Entries taken from a collection:
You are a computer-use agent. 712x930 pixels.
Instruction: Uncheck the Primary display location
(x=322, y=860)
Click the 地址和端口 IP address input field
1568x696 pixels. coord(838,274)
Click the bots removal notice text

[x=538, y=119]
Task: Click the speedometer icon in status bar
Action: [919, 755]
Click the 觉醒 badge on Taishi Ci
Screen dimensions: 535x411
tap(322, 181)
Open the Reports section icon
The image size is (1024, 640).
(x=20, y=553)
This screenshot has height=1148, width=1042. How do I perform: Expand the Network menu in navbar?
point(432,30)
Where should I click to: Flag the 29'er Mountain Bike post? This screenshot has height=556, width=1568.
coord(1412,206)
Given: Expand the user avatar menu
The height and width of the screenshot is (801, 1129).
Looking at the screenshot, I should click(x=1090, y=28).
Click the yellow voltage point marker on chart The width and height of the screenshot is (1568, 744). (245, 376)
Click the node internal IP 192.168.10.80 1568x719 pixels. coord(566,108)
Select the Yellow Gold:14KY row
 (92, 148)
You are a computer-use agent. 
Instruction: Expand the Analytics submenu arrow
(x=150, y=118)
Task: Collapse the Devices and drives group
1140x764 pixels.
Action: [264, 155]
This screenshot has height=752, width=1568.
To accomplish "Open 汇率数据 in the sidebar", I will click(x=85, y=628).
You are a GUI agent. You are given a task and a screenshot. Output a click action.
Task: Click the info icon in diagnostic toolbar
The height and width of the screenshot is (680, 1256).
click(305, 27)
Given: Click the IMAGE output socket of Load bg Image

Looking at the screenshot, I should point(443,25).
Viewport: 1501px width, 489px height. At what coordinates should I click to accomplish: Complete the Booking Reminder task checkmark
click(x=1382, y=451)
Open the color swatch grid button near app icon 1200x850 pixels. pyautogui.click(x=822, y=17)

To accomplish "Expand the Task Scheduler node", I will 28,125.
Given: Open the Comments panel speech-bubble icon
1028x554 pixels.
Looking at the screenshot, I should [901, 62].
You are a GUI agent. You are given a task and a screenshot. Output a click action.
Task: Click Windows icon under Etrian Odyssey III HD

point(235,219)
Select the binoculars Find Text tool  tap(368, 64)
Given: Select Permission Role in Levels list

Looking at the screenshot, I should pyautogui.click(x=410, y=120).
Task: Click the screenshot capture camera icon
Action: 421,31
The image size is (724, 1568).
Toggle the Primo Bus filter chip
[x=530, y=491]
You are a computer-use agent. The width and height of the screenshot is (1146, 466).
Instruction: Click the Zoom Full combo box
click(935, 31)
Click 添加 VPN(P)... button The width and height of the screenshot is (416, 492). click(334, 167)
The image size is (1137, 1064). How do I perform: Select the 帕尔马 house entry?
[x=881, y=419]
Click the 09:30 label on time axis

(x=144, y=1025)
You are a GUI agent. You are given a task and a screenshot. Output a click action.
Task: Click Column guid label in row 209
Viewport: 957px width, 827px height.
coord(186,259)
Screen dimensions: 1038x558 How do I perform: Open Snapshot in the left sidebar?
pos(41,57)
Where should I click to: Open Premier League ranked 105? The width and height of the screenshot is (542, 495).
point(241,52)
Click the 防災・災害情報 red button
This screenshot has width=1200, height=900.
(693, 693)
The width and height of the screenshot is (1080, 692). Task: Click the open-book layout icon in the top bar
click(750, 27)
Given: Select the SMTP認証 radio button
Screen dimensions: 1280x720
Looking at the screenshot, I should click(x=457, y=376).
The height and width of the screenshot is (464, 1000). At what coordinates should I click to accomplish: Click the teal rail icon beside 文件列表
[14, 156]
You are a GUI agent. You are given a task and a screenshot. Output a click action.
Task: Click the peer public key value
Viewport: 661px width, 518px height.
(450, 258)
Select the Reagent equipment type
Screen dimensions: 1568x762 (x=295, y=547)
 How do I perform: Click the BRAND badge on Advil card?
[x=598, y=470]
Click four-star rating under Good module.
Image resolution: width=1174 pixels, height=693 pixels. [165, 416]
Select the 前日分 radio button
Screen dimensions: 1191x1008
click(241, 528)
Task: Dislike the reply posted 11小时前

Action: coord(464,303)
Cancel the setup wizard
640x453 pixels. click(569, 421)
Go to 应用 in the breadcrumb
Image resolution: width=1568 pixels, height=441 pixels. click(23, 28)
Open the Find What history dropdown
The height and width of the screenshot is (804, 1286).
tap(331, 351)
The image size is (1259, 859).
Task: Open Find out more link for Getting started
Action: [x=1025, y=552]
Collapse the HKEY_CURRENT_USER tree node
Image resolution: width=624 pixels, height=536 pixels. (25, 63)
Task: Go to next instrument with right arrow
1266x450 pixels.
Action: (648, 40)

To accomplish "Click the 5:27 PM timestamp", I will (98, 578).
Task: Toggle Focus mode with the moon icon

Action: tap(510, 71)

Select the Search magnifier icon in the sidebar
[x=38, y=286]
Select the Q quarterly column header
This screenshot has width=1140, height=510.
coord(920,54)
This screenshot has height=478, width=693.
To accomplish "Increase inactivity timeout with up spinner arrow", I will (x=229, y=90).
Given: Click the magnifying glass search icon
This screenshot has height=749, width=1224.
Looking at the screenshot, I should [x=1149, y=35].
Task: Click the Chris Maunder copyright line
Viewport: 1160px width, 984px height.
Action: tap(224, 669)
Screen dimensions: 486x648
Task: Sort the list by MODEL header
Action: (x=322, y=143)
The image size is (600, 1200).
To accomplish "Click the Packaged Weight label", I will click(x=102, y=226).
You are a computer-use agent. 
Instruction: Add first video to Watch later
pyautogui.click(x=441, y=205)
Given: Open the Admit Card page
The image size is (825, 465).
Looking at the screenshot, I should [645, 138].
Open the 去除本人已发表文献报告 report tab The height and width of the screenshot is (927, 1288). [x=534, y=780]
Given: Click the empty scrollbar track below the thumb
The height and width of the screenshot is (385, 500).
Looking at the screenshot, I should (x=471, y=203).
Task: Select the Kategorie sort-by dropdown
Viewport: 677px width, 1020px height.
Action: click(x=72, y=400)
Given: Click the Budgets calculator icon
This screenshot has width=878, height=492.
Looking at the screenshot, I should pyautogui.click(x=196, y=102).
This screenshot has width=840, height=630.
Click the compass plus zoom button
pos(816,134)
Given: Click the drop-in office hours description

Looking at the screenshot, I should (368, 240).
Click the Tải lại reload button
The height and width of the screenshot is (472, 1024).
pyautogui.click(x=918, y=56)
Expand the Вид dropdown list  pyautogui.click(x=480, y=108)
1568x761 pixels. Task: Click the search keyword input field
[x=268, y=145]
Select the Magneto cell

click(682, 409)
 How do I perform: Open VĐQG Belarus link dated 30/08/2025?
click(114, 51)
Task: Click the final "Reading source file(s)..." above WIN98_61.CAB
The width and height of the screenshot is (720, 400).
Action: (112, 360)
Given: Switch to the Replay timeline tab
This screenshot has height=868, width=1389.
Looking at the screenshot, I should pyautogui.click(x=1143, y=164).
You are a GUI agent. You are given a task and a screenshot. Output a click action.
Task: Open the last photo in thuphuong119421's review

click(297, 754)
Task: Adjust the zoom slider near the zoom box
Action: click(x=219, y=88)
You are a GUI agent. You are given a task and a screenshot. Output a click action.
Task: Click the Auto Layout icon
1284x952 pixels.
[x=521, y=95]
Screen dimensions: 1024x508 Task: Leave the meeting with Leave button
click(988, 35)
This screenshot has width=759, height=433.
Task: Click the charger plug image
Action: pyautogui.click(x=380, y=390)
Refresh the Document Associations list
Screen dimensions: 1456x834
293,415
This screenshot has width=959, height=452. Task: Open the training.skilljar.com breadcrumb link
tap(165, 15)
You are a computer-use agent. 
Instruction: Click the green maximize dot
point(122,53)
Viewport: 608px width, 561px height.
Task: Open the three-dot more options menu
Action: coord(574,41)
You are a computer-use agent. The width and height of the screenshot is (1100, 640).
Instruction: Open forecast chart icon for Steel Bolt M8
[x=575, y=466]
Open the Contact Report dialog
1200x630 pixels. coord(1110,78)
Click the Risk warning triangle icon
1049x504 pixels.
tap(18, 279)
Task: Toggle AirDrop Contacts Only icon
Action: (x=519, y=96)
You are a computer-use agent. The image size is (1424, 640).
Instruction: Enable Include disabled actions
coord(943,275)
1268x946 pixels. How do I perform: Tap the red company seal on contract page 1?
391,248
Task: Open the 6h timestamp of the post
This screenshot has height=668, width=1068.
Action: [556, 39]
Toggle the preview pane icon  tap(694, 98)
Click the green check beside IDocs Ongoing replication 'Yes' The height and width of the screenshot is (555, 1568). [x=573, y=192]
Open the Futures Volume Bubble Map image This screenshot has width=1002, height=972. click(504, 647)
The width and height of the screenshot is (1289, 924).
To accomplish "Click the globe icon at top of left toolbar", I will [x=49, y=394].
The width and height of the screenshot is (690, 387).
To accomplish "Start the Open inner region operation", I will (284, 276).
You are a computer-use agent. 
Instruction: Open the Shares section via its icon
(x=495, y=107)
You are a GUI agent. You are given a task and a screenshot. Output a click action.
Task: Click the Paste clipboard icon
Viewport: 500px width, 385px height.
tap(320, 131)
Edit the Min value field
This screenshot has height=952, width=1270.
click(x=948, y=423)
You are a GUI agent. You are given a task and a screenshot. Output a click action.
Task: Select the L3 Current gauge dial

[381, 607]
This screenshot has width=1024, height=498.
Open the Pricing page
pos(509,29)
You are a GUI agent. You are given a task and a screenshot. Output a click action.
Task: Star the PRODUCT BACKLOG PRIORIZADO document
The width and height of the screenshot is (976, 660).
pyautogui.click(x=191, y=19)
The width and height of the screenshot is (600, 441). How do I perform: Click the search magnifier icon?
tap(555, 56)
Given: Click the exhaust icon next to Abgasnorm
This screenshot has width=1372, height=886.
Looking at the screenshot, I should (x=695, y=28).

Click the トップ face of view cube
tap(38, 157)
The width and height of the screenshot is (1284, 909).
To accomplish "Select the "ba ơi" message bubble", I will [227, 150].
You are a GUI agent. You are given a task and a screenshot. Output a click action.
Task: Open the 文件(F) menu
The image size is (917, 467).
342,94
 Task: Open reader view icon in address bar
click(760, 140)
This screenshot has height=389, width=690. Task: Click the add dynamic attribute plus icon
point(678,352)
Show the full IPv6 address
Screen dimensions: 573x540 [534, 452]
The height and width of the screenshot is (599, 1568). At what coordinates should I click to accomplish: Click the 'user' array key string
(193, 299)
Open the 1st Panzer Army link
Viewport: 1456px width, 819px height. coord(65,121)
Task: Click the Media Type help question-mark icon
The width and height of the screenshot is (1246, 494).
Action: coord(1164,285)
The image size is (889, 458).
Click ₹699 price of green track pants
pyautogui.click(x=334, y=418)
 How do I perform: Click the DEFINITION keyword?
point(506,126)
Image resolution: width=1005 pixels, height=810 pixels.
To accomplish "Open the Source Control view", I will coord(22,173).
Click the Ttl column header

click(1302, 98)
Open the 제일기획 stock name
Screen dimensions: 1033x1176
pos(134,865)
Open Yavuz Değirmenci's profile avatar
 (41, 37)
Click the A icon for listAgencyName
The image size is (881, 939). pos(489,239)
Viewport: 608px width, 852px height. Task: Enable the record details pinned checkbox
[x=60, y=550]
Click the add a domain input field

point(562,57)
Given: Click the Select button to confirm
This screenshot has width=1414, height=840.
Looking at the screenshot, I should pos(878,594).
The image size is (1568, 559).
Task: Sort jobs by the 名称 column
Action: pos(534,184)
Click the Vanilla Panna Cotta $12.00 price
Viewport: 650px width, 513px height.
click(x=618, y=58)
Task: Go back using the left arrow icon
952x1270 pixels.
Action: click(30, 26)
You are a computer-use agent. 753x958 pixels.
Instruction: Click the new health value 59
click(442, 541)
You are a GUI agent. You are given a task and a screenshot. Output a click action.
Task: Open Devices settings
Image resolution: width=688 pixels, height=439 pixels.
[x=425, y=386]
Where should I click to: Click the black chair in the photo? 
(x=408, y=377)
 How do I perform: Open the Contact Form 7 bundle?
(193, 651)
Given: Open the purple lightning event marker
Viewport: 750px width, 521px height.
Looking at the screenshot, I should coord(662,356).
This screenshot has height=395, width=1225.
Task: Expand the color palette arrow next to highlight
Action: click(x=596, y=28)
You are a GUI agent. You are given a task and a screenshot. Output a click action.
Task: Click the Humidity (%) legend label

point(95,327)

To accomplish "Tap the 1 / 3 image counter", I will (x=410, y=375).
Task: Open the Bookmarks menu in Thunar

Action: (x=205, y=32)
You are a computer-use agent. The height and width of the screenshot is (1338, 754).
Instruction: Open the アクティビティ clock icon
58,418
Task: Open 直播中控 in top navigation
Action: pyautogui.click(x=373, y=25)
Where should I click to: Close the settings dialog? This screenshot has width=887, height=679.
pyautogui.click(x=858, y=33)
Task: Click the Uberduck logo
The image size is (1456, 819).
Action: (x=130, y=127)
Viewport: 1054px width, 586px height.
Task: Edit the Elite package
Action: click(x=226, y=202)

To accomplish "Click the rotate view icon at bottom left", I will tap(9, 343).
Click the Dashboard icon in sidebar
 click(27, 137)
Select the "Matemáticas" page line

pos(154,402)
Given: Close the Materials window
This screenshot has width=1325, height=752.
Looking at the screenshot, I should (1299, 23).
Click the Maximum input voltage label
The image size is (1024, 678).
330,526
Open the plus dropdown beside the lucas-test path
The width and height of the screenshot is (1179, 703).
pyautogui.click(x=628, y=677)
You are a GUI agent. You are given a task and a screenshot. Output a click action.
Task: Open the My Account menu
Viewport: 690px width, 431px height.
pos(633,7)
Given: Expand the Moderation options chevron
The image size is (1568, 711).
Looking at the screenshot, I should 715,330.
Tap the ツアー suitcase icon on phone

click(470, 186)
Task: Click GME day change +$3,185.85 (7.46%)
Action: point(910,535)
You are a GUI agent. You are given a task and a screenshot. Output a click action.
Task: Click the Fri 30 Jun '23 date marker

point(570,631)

> [Your assignment] Every line that contains "computer" should be copied out of the data.

> [Answer to the problem]
You are a computer-use agent. 712x930 pixels.
You are a computer-use agent. 
You are a computer-use agent. The width and height of the screenshot is (1146, 466).
You are a computer-use agent. 
You are a computer-use agent. 
You are a computer-use agent. The width and height of the screenshot is (1100, 640).
You are a computer-use agent. The image size is (1424, 640).
You are a computer-use agent. 
You are a computer-use agent. 753x958 pixels.
You are a computer-use agent. The height and width of the screenshot is (1338, 754).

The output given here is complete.